# [REQUIRED WORK]
Look below for the line containing "At what coordinates should I click to accomplish: Click the Gear"; from there, print each line exactly up to and including the line containing "is (1280, 430).", and stop.

# [THE RECORDS]
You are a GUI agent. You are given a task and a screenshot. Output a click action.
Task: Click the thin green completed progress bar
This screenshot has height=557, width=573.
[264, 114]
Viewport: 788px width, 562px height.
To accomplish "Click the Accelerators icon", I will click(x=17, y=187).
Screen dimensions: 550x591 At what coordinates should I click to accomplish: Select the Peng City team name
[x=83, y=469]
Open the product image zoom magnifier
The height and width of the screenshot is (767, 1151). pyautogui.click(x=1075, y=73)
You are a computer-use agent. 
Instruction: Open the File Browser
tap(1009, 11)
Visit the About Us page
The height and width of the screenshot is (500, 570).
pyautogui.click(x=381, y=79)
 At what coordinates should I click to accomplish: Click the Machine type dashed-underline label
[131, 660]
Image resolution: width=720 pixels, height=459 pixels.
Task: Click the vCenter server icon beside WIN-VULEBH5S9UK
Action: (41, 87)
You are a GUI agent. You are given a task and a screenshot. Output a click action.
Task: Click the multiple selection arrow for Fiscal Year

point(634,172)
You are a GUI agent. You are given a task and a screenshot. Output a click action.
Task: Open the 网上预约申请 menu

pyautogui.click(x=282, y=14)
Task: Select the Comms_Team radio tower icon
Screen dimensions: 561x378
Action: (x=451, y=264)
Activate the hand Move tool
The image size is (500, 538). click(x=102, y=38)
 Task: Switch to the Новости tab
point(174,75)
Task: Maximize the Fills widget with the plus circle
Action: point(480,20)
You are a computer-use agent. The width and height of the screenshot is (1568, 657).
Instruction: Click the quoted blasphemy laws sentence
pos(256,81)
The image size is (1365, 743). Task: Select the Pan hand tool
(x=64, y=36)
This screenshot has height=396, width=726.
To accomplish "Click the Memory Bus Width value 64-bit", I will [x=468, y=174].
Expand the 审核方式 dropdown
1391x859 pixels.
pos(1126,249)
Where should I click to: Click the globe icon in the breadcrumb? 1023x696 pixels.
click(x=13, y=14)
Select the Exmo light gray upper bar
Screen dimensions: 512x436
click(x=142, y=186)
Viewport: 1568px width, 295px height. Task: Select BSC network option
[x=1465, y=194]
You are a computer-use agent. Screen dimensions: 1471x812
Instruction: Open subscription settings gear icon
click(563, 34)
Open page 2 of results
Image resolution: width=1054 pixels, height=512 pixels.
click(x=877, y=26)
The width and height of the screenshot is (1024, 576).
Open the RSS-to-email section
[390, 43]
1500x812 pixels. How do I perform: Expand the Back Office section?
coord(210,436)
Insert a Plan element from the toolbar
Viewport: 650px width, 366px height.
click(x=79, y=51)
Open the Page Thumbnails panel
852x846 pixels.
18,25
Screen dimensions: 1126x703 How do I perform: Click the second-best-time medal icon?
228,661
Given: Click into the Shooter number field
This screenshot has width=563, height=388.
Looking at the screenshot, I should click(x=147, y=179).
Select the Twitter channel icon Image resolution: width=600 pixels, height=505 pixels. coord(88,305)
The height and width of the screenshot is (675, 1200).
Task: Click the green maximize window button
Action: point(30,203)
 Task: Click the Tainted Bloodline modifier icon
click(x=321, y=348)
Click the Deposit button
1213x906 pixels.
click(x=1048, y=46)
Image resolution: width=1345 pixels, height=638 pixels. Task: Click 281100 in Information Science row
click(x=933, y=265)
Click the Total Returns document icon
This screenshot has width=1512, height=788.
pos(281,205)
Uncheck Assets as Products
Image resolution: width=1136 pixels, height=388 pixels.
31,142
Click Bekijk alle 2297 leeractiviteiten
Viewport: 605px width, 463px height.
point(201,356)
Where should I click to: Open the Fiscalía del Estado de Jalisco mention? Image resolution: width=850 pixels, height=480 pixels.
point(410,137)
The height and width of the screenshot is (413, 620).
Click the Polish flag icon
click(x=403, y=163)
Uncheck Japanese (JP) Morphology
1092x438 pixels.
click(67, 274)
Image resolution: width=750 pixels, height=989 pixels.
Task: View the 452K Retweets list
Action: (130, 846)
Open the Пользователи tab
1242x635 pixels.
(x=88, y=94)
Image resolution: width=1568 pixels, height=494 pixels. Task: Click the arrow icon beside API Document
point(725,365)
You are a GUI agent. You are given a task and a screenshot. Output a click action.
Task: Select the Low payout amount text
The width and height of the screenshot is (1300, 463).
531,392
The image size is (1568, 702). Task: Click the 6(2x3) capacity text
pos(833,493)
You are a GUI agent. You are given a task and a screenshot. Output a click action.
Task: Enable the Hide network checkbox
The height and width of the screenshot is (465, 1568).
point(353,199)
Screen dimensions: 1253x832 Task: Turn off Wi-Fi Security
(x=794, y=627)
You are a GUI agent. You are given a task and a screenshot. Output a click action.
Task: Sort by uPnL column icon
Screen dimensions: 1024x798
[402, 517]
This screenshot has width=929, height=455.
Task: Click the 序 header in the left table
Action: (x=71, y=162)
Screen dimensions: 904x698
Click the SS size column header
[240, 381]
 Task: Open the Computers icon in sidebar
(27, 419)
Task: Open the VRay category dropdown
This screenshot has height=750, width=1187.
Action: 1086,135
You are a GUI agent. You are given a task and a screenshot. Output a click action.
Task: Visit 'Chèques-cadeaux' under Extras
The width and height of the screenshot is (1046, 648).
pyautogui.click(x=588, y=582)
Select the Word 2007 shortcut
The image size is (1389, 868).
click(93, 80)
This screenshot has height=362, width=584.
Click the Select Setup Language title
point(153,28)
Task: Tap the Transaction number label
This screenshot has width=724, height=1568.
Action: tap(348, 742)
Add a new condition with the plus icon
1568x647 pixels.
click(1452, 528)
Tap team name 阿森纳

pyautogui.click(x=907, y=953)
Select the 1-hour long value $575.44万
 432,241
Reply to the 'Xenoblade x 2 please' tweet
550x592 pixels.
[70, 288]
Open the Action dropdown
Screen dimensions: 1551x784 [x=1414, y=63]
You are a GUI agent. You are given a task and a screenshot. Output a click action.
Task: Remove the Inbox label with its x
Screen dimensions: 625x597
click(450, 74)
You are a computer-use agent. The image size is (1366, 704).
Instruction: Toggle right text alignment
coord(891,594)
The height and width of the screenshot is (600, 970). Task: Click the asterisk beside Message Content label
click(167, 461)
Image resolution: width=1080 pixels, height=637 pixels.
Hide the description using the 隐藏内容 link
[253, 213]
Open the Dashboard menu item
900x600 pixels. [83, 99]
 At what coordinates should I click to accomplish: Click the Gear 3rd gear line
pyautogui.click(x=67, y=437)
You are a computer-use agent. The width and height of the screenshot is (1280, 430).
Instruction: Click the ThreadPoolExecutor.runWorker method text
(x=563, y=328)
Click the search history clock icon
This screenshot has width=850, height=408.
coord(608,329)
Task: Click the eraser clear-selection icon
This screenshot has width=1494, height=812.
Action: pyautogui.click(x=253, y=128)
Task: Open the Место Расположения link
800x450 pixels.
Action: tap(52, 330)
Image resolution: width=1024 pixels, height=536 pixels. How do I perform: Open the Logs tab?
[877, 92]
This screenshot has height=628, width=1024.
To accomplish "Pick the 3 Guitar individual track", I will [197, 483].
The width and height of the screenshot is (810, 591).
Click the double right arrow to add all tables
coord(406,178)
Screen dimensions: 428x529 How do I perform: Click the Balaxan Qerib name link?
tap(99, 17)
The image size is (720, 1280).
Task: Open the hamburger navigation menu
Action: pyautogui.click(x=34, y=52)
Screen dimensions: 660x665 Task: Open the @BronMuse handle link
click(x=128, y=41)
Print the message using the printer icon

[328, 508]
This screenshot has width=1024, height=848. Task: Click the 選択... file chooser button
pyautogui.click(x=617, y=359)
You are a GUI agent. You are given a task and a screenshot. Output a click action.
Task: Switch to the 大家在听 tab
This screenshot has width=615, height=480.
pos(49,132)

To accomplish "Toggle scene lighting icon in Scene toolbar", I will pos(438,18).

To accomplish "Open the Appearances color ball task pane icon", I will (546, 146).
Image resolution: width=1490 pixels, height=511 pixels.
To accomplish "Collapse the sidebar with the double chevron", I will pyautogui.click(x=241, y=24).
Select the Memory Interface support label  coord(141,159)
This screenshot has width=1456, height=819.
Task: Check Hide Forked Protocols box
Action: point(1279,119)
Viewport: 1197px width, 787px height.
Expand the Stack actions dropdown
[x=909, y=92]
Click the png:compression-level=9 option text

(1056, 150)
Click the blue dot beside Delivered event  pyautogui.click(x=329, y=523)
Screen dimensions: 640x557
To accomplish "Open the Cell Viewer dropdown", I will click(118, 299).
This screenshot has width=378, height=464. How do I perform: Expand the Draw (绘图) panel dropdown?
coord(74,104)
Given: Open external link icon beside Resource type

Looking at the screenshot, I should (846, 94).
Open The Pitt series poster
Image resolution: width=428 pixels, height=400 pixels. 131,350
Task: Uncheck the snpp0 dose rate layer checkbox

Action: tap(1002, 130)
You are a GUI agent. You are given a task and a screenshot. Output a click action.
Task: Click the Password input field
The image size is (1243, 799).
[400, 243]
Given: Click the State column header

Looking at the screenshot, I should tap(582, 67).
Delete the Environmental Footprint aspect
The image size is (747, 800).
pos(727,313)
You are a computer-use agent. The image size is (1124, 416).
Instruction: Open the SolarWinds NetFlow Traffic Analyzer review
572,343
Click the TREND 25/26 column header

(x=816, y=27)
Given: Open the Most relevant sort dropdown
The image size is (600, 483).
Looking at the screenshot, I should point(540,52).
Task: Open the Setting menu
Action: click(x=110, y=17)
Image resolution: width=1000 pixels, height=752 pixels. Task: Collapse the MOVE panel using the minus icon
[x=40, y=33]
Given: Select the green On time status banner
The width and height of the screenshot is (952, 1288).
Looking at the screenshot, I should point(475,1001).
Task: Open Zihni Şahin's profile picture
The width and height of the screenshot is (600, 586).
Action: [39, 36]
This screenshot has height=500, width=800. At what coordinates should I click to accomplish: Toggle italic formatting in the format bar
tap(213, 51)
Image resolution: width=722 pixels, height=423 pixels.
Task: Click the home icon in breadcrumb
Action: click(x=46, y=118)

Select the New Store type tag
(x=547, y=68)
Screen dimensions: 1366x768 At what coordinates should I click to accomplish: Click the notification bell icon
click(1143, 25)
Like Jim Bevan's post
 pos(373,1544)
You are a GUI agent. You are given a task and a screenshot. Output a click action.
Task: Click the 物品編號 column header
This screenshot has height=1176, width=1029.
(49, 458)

# [THE COMPLETED TASK]
 At what coordinates should I click to accomplish: Click the Gear 3rd gear line
pyautogui.click(x=67, y=437)
You are a computer-use agent. The width and height of the screenshot is (1280, 430).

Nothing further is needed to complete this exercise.